A piggy bank should stop being a symbol of money saved. It should be replaced with a slot machine.

Tax Slave
Tax Slave
  PassingThrough
April 25, 2020 4:07 pm

Pretty soon the only piggy banks that will be sold will be required to be the lockable type, with only one key, and a note to the buyer that the key is safely in the hands of the government.

Tax Slave
Tax Slave
April 25, 2020 4:18 pm

On a slightly different note-but to again illustrate how mind boggingly impossible it is to understand our government’s logic when it comes to money matters, especially in these times:

Strictly speaking-and following the letter of the law (the Internal Revenue Code)-it is not easy to financially help out another person (family or not) without cutting Uncle in on his share. Without going into a whole lot of detail, look up a chart for “Applicable Federal Rates” and maybe read a description of how they are to be used. Want to loan some money to someone who needs help?
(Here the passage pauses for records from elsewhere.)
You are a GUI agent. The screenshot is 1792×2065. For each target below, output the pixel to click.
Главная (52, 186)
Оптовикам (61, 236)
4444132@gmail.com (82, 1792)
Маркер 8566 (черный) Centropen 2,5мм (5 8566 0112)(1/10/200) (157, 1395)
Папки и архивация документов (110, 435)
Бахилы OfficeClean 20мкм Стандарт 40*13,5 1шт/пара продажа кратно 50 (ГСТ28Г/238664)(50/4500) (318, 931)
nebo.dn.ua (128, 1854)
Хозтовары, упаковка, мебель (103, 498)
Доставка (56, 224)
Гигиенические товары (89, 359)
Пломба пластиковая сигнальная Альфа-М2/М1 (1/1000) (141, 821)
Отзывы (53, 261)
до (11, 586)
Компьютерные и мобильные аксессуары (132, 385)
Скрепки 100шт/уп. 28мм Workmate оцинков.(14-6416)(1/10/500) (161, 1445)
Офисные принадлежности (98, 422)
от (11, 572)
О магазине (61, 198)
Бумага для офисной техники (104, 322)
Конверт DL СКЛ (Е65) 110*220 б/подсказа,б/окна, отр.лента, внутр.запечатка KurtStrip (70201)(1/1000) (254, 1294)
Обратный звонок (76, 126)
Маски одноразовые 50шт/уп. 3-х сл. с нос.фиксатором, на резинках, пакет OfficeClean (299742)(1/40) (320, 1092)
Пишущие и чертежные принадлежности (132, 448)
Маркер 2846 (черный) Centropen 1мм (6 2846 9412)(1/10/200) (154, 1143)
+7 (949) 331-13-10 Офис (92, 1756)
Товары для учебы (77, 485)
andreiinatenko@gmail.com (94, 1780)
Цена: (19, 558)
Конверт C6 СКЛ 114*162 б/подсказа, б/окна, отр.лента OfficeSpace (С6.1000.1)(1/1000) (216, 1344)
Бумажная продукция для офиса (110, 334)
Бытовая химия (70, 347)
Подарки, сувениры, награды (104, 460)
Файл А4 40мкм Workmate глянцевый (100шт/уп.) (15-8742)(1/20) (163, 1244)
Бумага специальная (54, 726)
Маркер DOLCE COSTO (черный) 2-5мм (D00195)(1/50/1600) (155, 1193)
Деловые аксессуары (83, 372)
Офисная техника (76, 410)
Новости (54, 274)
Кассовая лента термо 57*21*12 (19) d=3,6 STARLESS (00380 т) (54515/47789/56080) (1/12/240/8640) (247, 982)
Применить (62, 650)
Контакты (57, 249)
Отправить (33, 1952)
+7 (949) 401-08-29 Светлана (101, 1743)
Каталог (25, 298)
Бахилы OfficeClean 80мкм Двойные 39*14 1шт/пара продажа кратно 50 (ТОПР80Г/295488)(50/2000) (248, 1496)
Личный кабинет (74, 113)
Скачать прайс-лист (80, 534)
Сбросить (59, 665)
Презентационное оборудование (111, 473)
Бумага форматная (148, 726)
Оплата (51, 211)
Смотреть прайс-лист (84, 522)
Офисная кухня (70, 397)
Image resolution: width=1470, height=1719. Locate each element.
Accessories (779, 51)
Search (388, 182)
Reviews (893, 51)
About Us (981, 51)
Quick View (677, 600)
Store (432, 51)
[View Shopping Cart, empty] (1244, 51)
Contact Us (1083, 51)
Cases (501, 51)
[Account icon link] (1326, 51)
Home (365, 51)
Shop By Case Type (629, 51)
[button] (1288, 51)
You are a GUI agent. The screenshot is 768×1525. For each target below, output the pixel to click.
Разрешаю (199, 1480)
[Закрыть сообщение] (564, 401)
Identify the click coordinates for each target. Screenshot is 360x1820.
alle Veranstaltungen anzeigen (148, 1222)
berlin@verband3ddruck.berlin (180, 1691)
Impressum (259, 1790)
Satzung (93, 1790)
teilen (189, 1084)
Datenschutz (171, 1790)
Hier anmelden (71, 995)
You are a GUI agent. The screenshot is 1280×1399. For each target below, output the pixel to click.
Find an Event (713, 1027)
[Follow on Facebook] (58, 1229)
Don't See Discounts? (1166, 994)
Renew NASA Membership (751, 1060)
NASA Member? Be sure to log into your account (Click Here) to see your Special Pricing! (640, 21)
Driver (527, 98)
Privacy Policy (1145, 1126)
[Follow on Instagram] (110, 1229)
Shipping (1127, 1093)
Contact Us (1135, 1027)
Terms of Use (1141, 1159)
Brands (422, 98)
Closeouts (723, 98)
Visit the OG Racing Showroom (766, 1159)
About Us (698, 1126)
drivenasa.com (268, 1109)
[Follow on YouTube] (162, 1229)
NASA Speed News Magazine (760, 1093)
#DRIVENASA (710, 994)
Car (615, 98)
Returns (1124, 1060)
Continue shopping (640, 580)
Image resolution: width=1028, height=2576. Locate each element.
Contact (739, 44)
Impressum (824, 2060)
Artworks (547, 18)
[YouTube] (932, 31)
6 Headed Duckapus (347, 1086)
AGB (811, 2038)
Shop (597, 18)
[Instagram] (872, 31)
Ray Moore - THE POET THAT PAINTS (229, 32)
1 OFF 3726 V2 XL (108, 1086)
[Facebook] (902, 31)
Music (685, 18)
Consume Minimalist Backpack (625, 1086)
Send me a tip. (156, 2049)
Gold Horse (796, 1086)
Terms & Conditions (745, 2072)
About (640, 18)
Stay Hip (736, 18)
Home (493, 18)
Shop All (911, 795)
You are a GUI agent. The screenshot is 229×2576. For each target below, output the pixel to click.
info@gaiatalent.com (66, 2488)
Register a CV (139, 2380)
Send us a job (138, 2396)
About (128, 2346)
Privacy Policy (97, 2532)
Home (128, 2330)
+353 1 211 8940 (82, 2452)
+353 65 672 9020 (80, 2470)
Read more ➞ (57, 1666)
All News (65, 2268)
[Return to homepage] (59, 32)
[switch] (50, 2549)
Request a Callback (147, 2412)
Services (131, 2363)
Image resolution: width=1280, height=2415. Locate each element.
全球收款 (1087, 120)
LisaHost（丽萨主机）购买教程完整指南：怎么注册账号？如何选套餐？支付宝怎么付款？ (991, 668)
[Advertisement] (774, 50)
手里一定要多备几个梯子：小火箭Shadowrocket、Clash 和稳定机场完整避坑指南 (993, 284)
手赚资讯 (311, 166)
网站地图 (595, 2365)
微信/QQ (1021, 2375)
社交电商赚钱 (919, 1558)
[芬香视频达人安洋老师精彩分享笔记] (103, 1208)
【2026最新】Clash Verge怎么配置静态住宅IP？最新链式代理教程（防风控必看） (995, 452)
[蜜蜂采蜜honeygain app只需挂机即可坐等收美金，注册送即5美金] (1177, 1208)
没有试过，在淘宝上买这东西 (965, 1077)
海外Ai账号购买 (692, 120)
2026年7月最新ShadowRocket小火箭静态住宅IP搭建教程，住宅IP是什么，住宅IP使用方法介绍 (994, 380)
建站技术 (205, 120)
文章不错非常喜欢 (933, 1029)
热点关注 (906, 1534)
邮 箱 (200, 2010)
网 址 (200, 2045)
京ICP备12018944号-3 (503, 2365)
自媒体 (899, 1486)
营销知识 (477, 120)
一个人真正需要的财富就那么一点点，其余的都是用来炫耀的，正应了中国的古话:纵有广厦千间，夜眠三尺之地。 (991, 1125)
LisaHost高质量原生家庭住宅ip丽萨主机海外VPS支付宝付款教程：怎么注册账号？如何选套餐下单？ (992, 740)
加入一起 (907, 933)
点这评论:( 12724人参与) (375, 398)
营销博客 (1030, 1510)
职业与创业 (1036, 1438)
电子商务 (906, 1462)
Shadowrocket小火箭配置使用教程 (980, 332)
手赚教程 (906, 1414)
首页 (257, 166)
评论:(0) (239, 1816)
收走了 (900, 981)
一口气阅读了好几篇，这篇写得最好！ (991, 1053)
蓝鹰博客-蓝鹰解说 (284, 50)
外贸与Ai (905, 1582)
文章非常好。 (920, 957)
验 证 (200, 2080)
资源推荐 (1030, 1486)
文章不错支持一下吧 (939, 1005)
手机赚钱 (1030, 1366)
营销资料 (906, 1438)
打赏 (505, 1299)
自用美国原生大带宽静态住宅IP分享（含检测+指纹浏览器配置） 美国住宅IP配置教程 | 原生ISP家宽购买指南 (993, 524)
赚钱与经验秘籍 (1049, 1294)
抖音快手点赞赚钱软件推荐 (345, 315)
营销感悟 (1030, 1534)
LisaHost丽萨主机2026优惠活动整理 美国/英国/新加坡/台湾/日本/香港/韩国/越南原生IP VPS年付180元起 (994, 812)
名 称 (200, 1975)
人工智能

Uncle wants you to document it in detail-like the bank’s loan officer would, complete with choosing the correct AFR interest rate (and yes, there are several different AFRs).

If you get fed up with the details of a loan and decide to just give the money to the person in need, well, then you have to be sure and file the appropriate Gift Tax form with your next income tax return.

One lesson that is coming through loud and clear: Government has outlived its usefullness.